Few in Malaysia are sympathetic with the plight of Bangladeshi workers, most of whom have had to sell property or take out loans in order to work in Malaysia. Migrant workers are often viewed as a source of petty crime, social disruption, and health problems. Often, media reports tend to "blame migrant workers or carry sensational news about them" and in the process criminalize them, even as economic demand for their services persists, Fernandez said.

Few Malaysians know how hard it is for Bangladeshis like Abdul, who said, 'I had to pay about 5,000 ringgit (US$1,316) to the recruiting agent in Bangladesh so that I could come here."

That is a princely sum in Bangladesh, but many Bangladeshi males, including college graduates, jump at the chance to escape unemployment at home. Many hope to repay their loans and save money in Malaysia. But despite the contracts they signed in Bangladesh, they find that their salaries are lower than promised and have to work long hours of overtime to repay their debts back home.

Murthi, a factory manager in Penang, says the multinational firm he works for refuses to hire foreign workers. "We have to go through these recruiting agents, but how genuine are these agents," he complains. "That's one of our main concerns - there are a lot of cases where Bangladeshi workers have been cheated." Murthi says many local employers often bully their Bangladeshi workers, making them slog long hours and providing them overcrowded accommodation.

Though many big multinational firms would rather not employ foreign workers because of the messy paperwork and other problems, many of these firms engage external contractors for general labor work. These contractors are the ones who hire the foreign workers.

Others say that Bangladeshis are being barred because they are now more aware of their rights, and because the Bangladesh government has become more assertive as well.
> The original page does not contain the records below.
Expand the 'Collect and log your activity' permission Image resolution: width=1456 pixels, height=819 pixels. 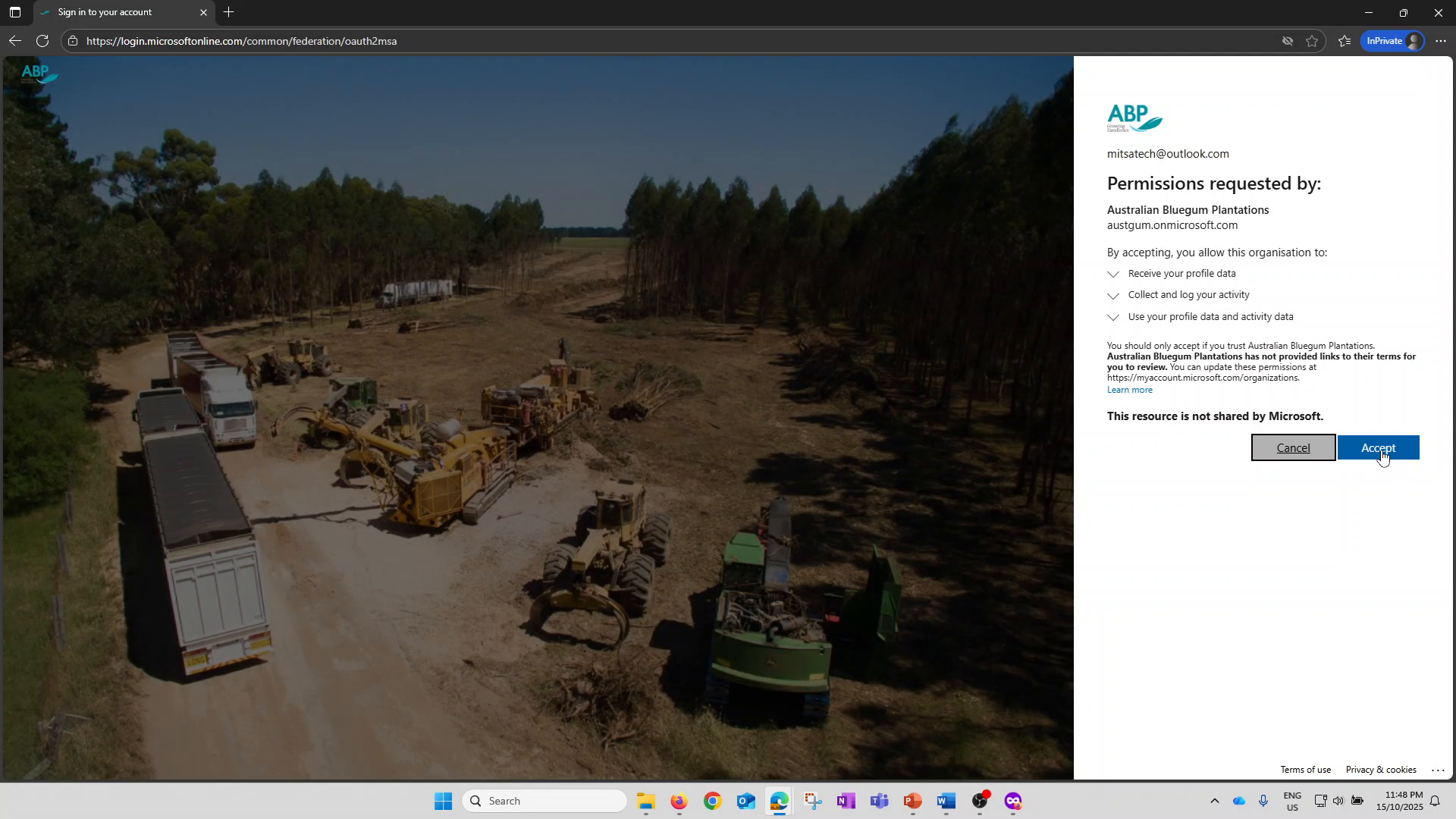coord(1112,295)
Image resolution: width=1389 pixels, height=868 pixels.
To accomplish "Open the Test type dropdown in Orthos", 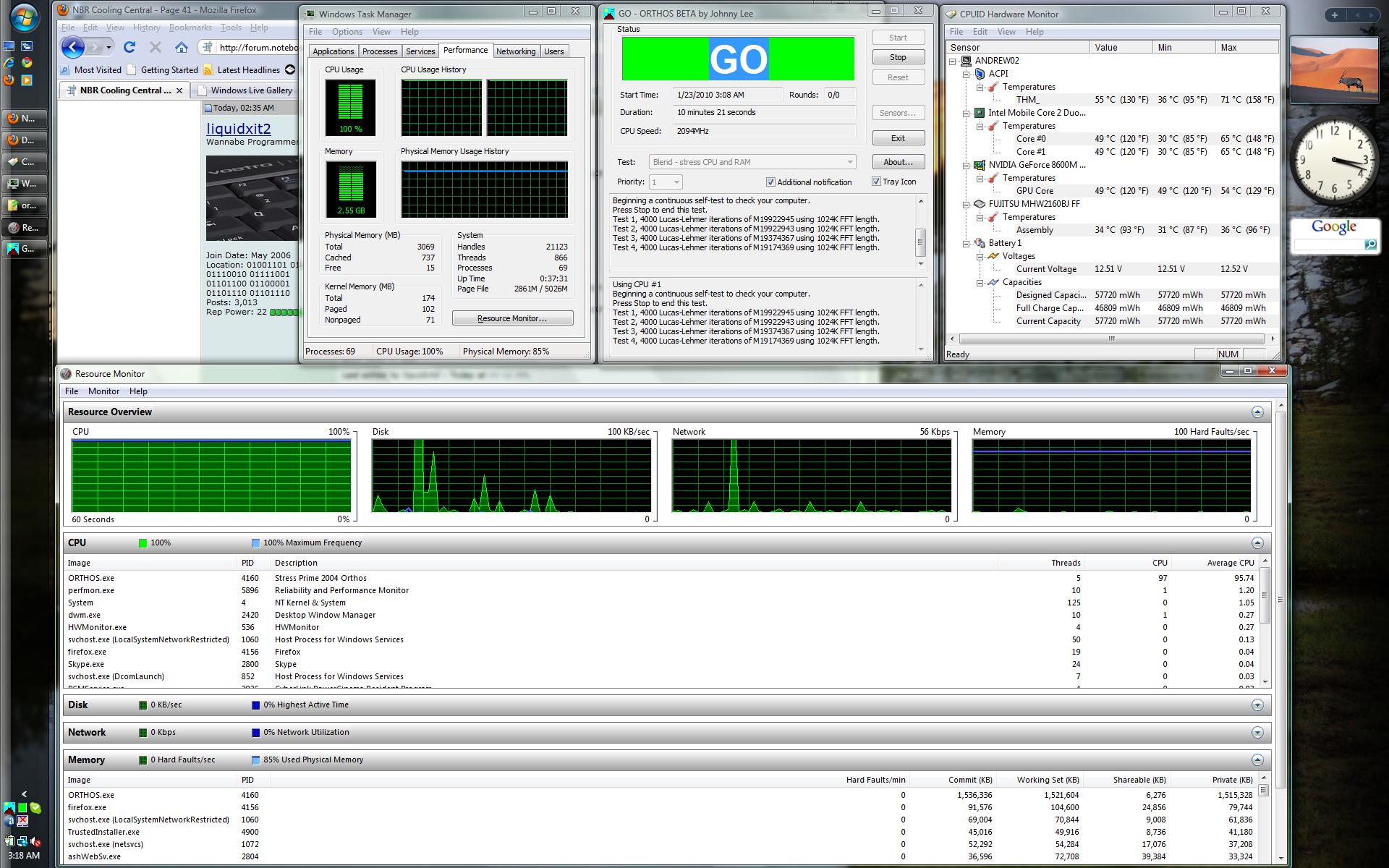I will pyautogui.click(x=850, y=162).
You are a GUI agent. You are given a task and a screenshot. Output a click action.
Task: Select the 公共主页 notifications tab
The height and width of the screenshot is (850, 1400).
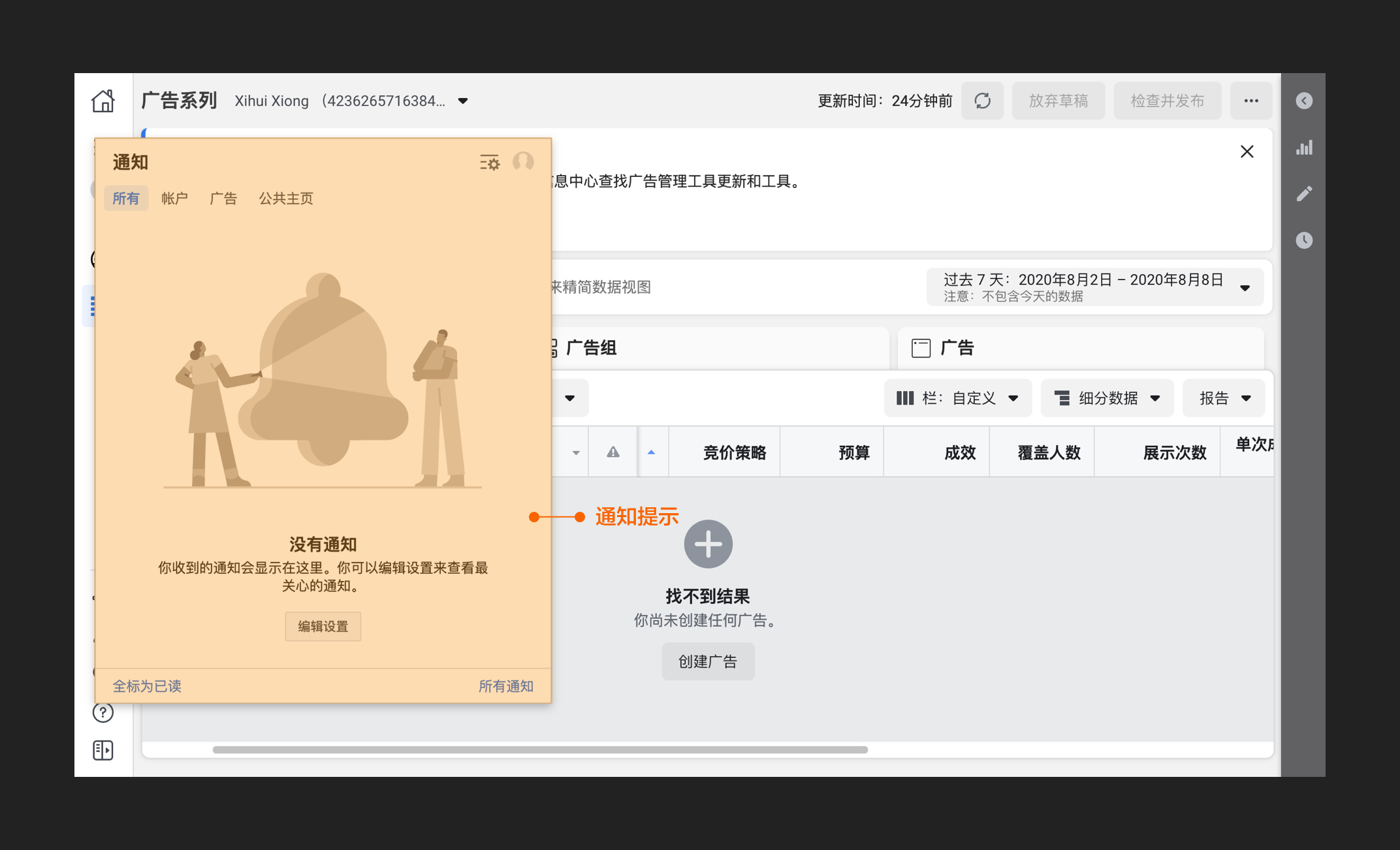(286, 198)
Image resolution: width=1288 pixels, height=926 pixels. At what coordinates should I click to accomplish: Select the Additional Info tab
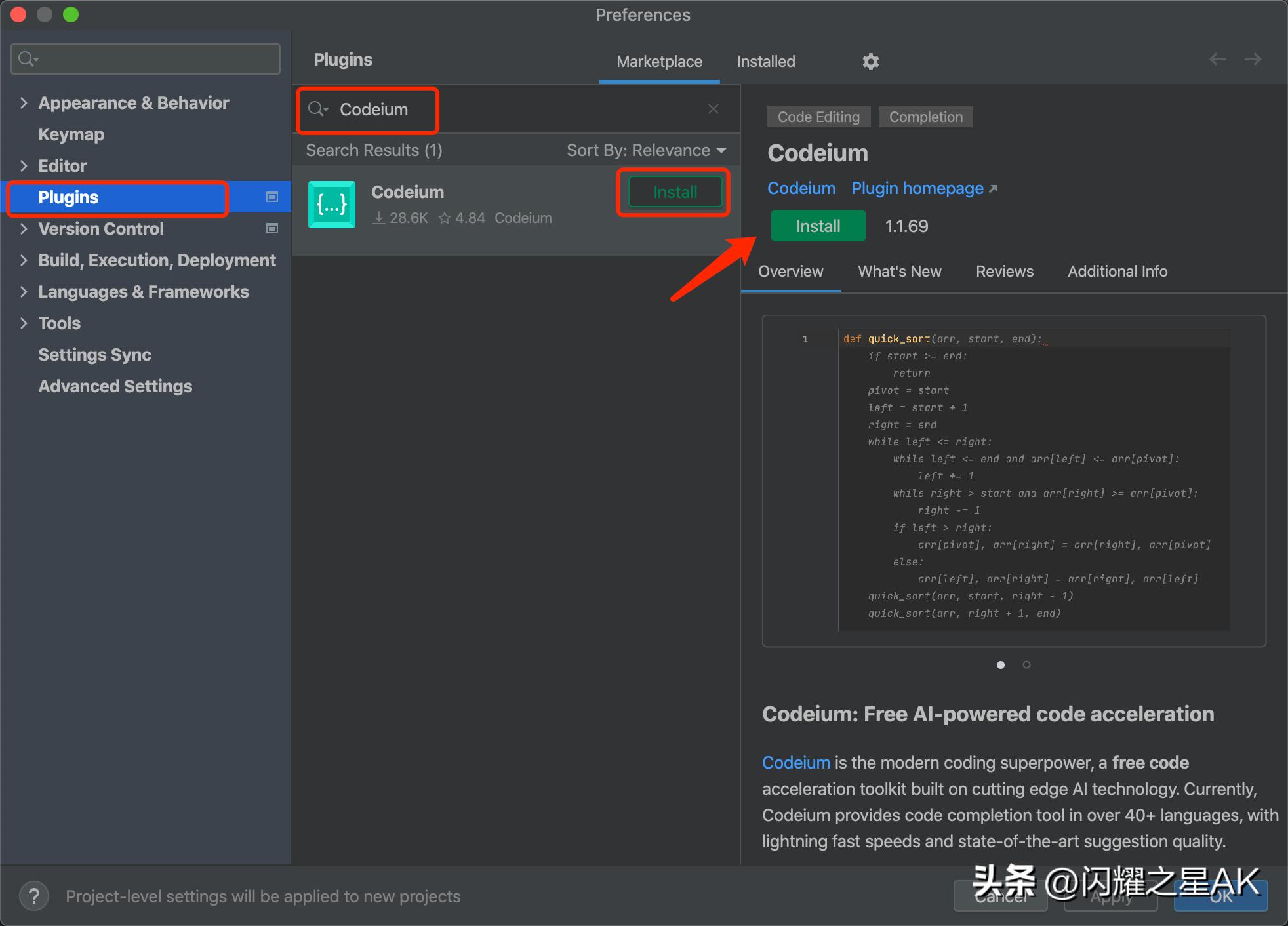coord(1117,271)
Only Filipinos currently have contracts for domestic workers that are verified and recorded by the Philippine embassy. Filipino domestic workers are considered among the higher-paid migrant workers - their pay is around 600 ringgit a month, but Indonesians get 350 ringgit for the same work. Fernandez says this highlights the country's search for cheaper labor for jobs the locals shirk, a situation not helped by the fact that migrant-worker jobs like domestic work are not covered by the country's employment act.

Fernandez told the news website Malaysiakini recently that with Malaysia's new freeze on Bangladeshi workers, "the employers can then pay these new migrant workers the low pay that they used to pay Bangladeshi workers when the latter group first came to Malaysia".

"Besides racial discrimination [against Bangladeshis], the other reason why they have asked the bosses to stop hiring Bangladeshi workers is that the agents can once again make money when they set up agencies in Nepal and Myanmar to recruit workers," she said.